- [Texto de apoio]
==*==

Não se sabe ao certo se Scott McKenzie ou John Phillips dos Mamas & Papas chegaram a desenvolver qualquer tipo de interesse musical por essa hepatite de índole rítmica que conhecemos por techno. Sabe-se, porém, que juntos escreveram aquele que será muito provavelmente um dos três mais sonantes e emblemáticos hinos da geração hippie:”San Francisco (Be Sure to Wear some Flowers in Your Hair)”. Esse que, à medida que embalava o ouvido com exotica circular, apontava o caminho até à costa da Califórnia como quem abre as portas a um paradisíaco reduto livre de recrutamento militar obrigatório e leis restritas. Apesar de cristalizar os clichés próprios da época a cada nova escuta, “San Francisco” é um tema flagrantemente datado que serve preferencialmente à reciclagem em bandas-sonoras de filmes mercenários. Necessitaria, para melhor assimilação por parte dos que sobreviveram à era rave, de uma remistura a cargo de Kid 606 (figura de proa da Tiger Beat 6), de um tratamento hi-nrg conferido por Jamie Stewart (a mente que gere os Xiu Xiu) ou de se submeter a um processo digestivo semelhante ao que a dupla Eats Tapes desenvolve para degustar o techno mais alcalino e desenfreado.
De modo a preservar o anonimato que parecerem preferir as identidades ocultas pelo devorador desígnio Eats Tapes, revele-se apenas que dão pelo nome de Marijke Jorristma e Gregory Zifcak - isto caso se acreditar que um qualquer casal é capaz de, em absoluta sobriedade, baptizar os seus filhos com esses nomes cientes de que terão os seus progénitos de cumprir liceu ao lado dos jocks que dominam os liceus norte-americanos. Mas São Francisco tem em si enraizados valores muito liberais e Dos Mutantes, segundo álbum da dupla, pode até ser, ao lado de I’ve Visited the Island of Jocks and Jazz dos conterrâneos Hospitals, disco para, de uma só cajadada, ameaçar a existência dos garanhões académicos e toda a noção preconcebida da cidade costeira invariavelmente tomada como capital do flower power.
Uma ova! Desta feita, propõe-se uma muito mais freak prática atlética que sirva de terapia a instintos mais violentos. Dos Mutantes arremessa techno transgénico e tempos clinicamente impossíveis de acompanhar como quem espreme pontos negros às costas do Toxic Avenger (mascote da Troma), tortura caixas de ritmos e placas de som vintage para que esses confessem os seus crimes kitsch, deturpa a rugosidade aos seus grooves em jeito de ping-pong acelerado à moda de Pequim (característica a que não será estranha a masterização a cargo de Kit Clayton). Em recta final, consonante com o crescente “Wolf Blitzer”, oferece uma vista panorâmica sobre todo o trash do armário Europeu e termina em precipício de êxtase, quando a geyser de Blandi Blub se encontra na eminência de entrar em erupção.
Sobra uma possível banda sonora para um qualquer filme recuperado à primeira e mais bizarramente antropológica fase do canadiano David Cronenberg se sujeito a enquadramento no psicadelismo inconsciente da Baby TV. As mãos que se atrevam a trespassar o ecrã de Dos Mutantes arriscam-se a um contacto paranormal com o poltergeist de John Phillips.

==*==

- [O que se pede] Transcreva o trecho do texto de apoio que começa nas palavras "De modo a preservar" e termina depois de "do flower power.", substituindo "São Francisco" por "Nova Iorque". Responda apenas com base no texto de apoio.

- [Dados fornecidos]
==*==

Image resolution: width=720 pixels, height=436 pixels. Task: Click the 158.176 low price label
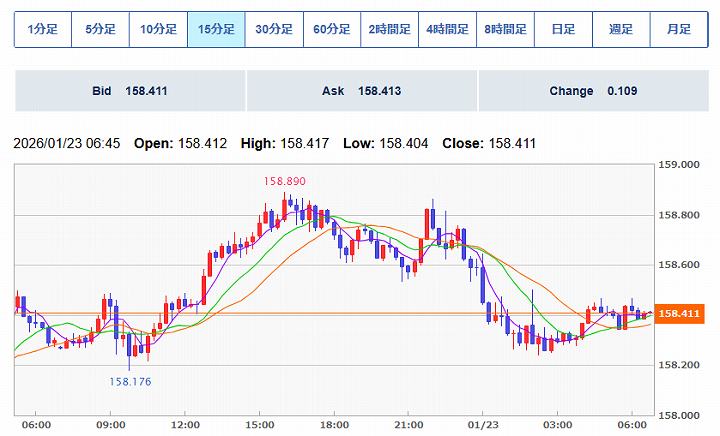(130, 381)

==*==

- [Resolução]
De modo a preservar o anonimato que parecerem preferir as identidades ocultas pelo devorador desígnio Eats Tapes, revele-se apenas que dão pelo nome de Marijke Jorristma e Gregory Zifcak - isto caso se acreditar que um qualquer casal é capaz de, em absoluta sobriedade, baptizar os seus filhos com esses nomes cientes de que terão os seus progénitos de cumprir liceu ao lado dos jocks que dominam os liceus norte-americanos. Mas Nova Iorque tem em si enraizados valores muito liberais e Dos Mutantes, segundo álbum da dupla, pode até ser, ao lado de I’ve Visited the Island of Jocks and Jazz dos conterrâneos Hospitals, disco para, de uma só cajadada, ameaçar a existência dos garanhões académicos e toda a noção preconcebida da cidade costeira invariavelmente tomada como capital do flower power.